Energy Zapper #6: Eating Too Much at Once
Consuming a big meal is always something that will cause a dip in energy later, but that effect is most noticeable in the afternoon because the slump happens at that reach-for-coffee-or-sugar hour: 3 p.m. Here's what happens: You fill up on a carb- and calorie-rich lunch and, as nutrients are absorbed by your body, excess glucose is dumped into your bloodstream, and your body releases insulin to process all that sugar. "A better idea is to spread out what and how you eat throughout the day to keep energy levels steady," says Gloria Tsang, RD, founder of the nutrition website HealthCastle.com.
Eat every four hours, instead of the usual six. To reform lunch, "try to brownbag more often than eating out," says Tsang. It's a fact that if you buy takeout or dine in a restaurant, you're likely to eat more. Four hours after lunch, have a snack. If you're going to eat dinner a couple of hours later, keep the snack small, such as half a turkey sandwich, or a yogurt and some crackers. Other ideas: Drink liquids (water, tea) all day. "Dehydration makes you tired, too," says Tsang. If you usually have coffee right after lunch, try it a little later in the afternoon and make it a latte. The caffeine's an obvious pick-me-up, but the little bit of fat and protein in the milk gives you a snack-like boost. (Increase your energy with a smarter lunch.)
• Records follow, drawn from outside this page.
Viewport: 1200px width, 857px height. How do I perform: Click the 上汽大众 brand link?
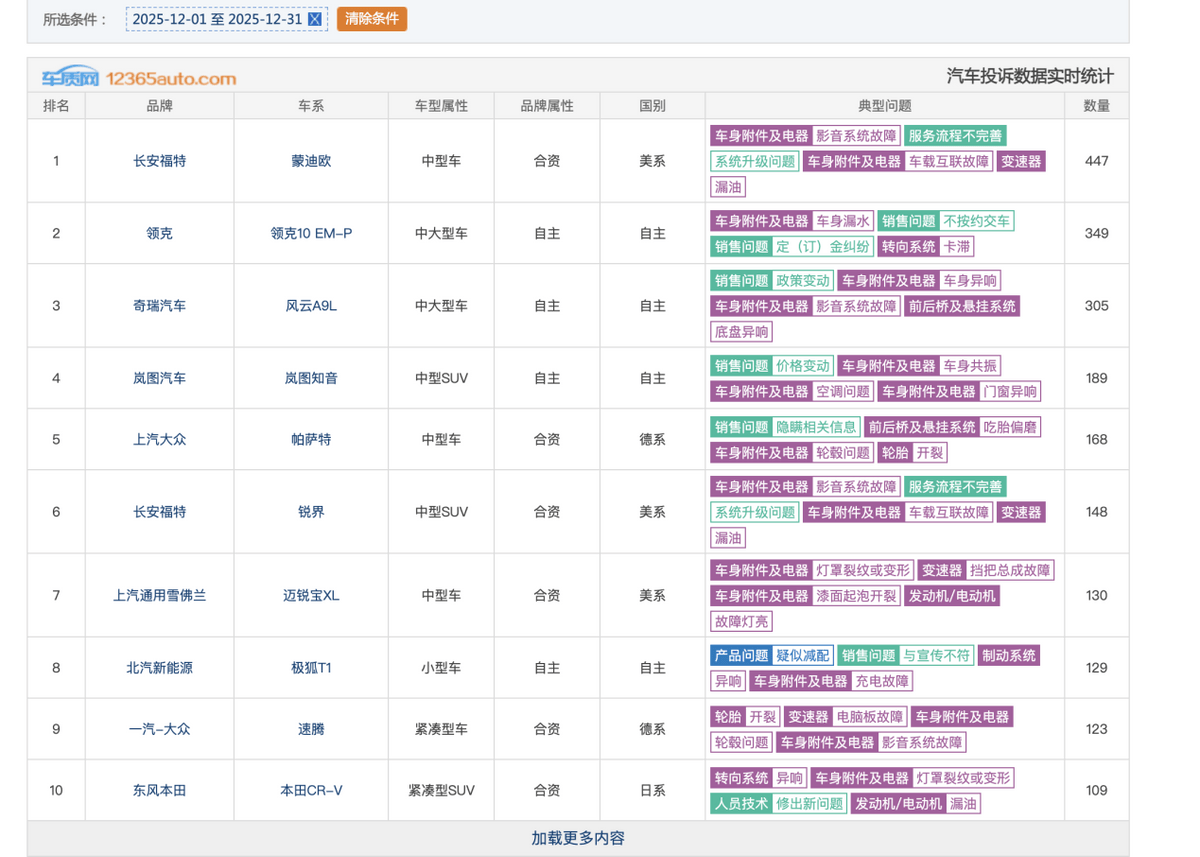pos(159,439)
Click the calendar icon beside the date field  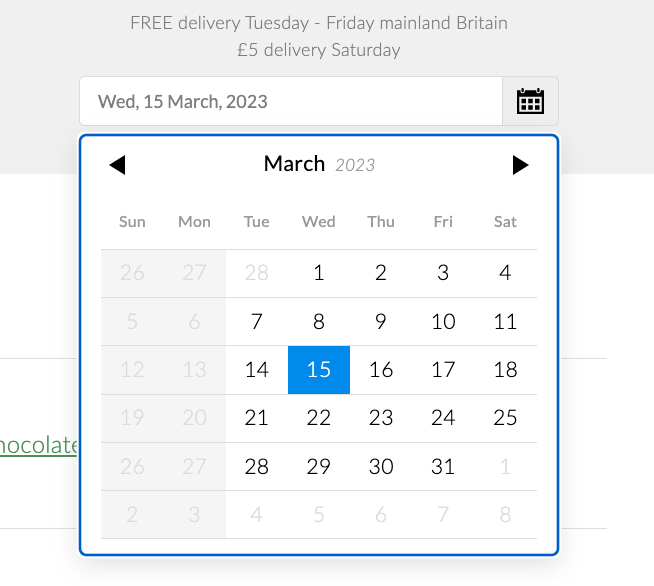click(530, 101)
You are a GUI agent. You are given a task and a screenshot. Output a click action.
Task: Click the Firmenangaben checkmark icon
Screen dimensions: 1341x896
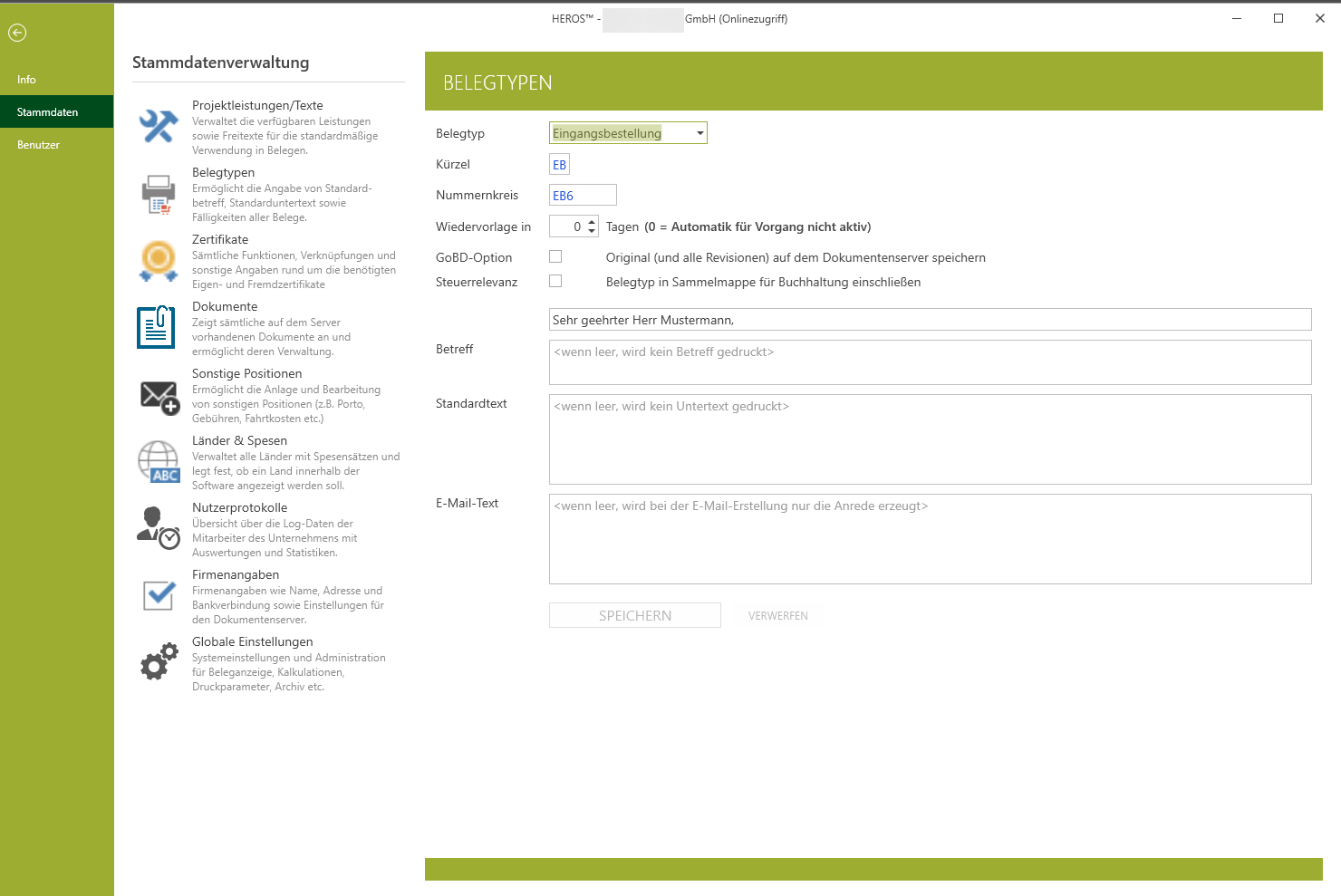click(x=159, y=595)
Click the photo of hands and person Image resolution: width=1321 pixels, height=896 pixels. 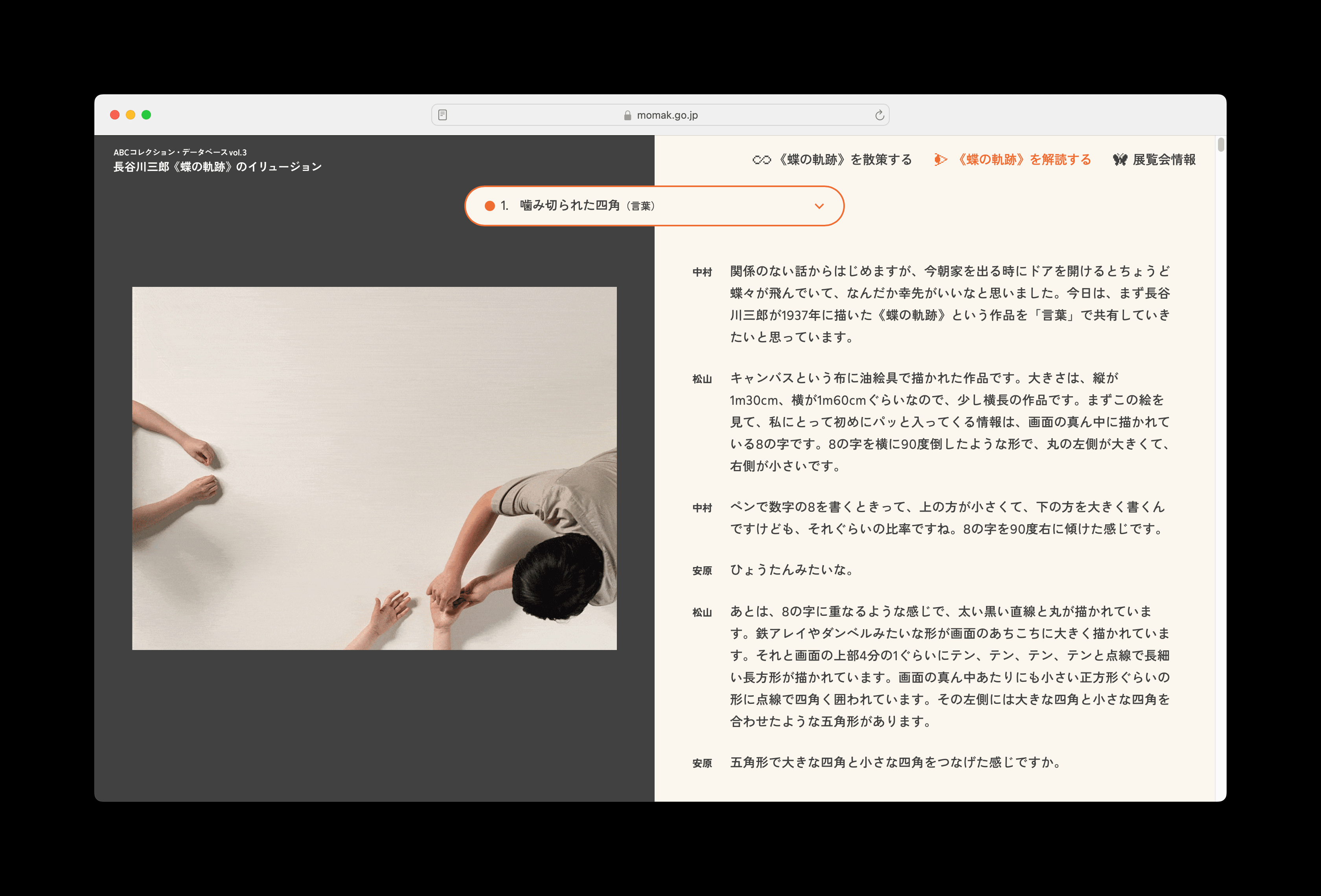pyautogui.click(x=374, y=468)
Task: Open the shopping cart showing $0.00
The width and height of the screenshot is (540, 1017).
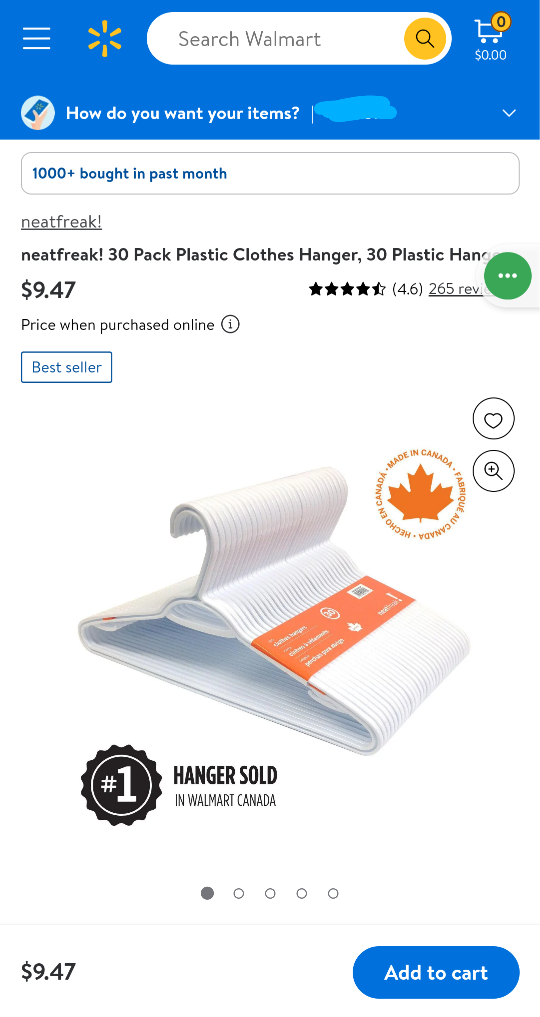Action: (491, 38)
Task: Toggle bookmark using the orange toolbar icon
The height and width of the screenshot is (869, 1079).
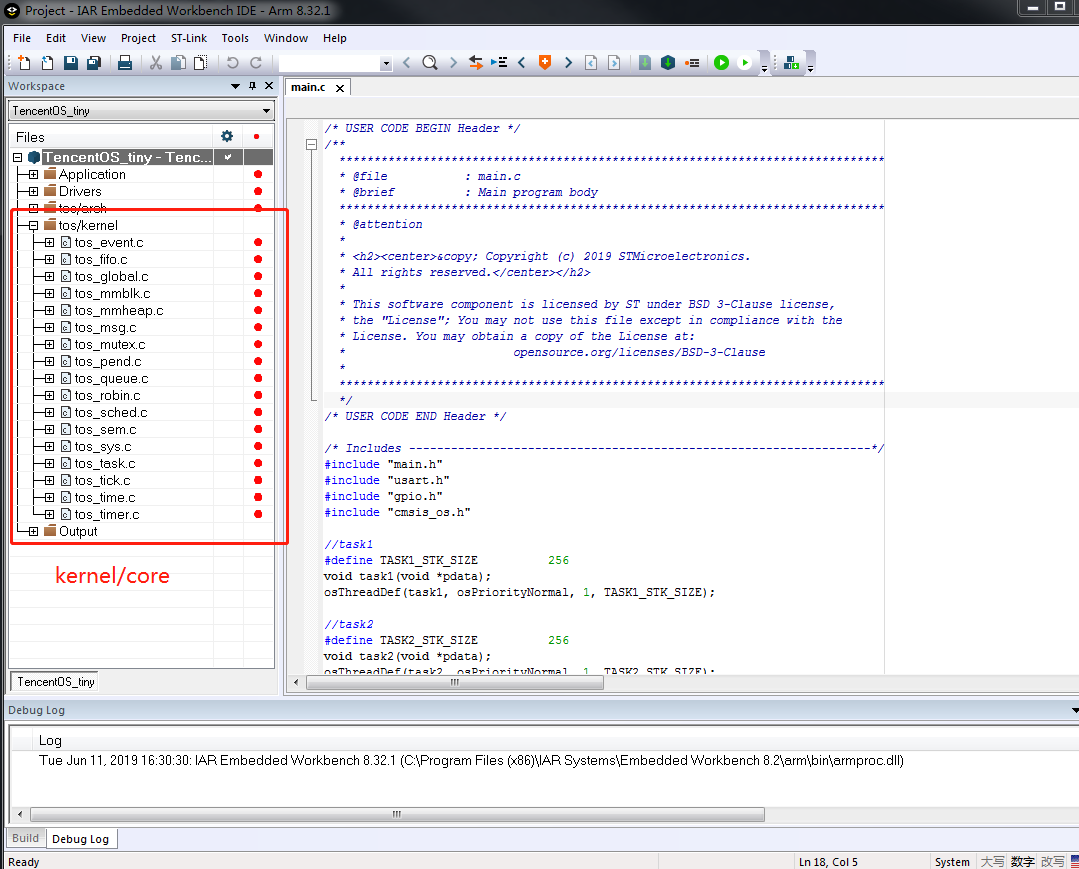Action: coord(545,63)
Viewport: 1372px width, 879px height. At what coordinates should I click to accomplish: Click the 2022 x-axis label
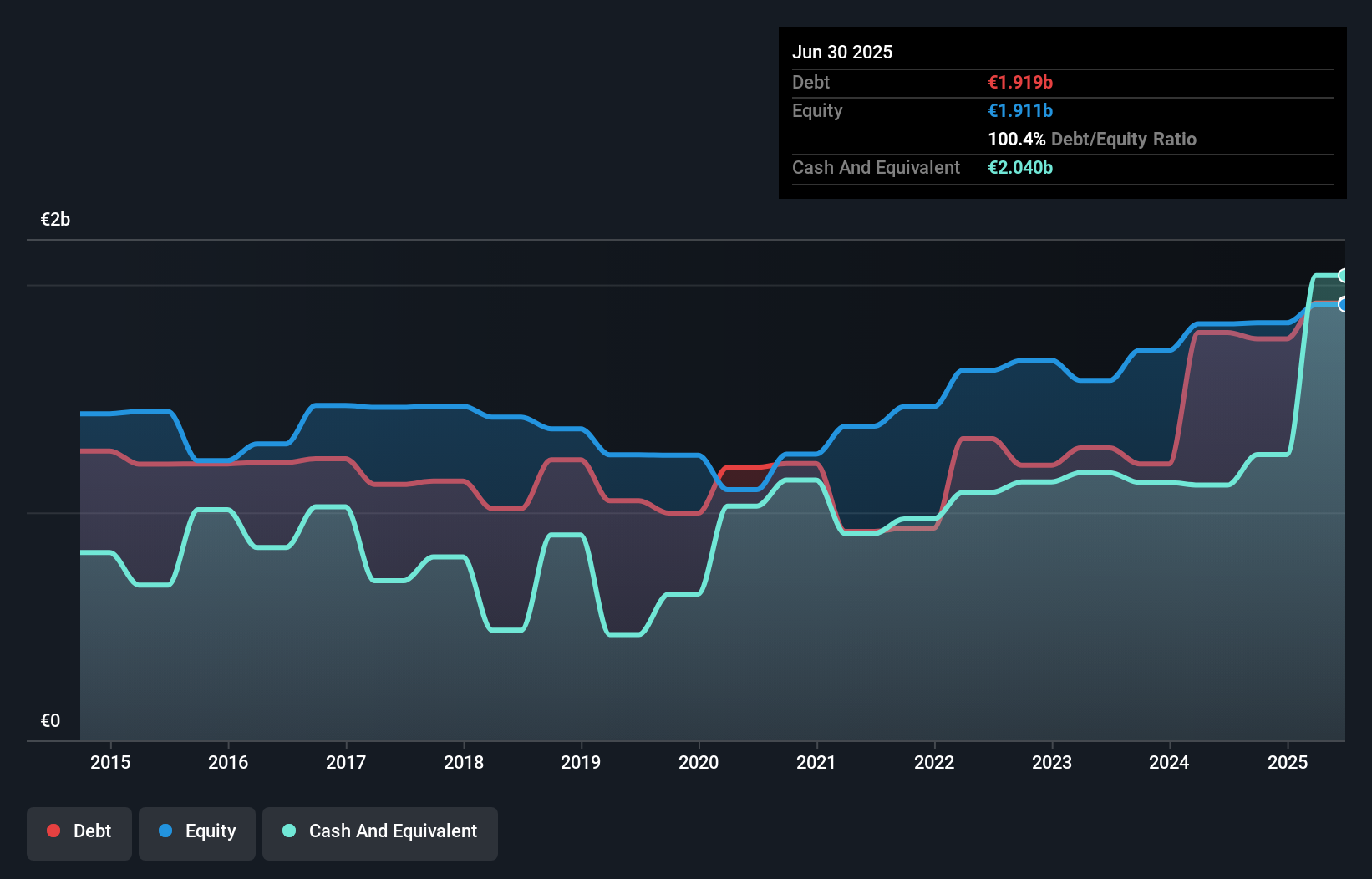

Energy Zapper #7: Living in Artificial Light
Our natural body rhythms are keyed to the rising and setting of the sun, says Carol Ash, DO, medical director of Sleep for Life, a sleep-disorder clinic in Somerset, New Jersey. When you open your eyes in the morning and get your first glimpse of sunlight, your brain receives a signal that helps it set its sleep-wake clock for the day. Similarly, seeing sunlight during the day gives your brain a boost. So if you are awake before the sun, and/or don't see much sun all day, your body is experiencing something a lot like jet lag.
Instead of hitting the coffee cart when you're flagging, hit the sidewalk--the combination of physical exercise and a shot of sunlight will energize you. You don't need much: "A 10- to 20-minute walk in the sunshine will give you a boost," says Dr. Ash.
Energy Zapper #8: Listening to Negative Nellies
You may be upbeat, but it can be exhausting to listen to complainers all day long, whether it's the fellow mom who calls to trash-talk the neighbors or the coworker who never has a positive word to say. It's not your imagination: A 2006 study at Chicago's Northwestern University found that people forced to listen to "high-maintenance" colleagues became frustrated and unfocused, and suffered a decline in the quality of their work.
Insulate yourself as best you can. If a coworker loves to enumerate her complaints, cut her off with a firm but polite "I really have to get this finished," then smile and get to work. She'll get the message. If it's your own negative thoughts that drag you down, train yourself to banish them by listing, daily, the things you're grateful for, so you can pull out that list when the negative stuff intrudes.
Energy Zapper #9: Holding a Grudge
It takes a surprising amount of energy to remember whom you have a grudge against, and to continually update the faults, missteps and things you're mad about. "Resentment is a huge drain physically as well as mentally," says Dr. Lipman. "Anger, resentment, grudges--all of these emotions are toxic, and we hang on to them in our bodies especially in tense, tired muscles."
It takes practice, but try to forgive old mistakes. An easy way to start is to simply be aware of the times negative thoughts about others creep into your mind, says Dr. Lipman. "Think of others as flawed humans, which we all are," which makes it easier to forgive-and free up energy.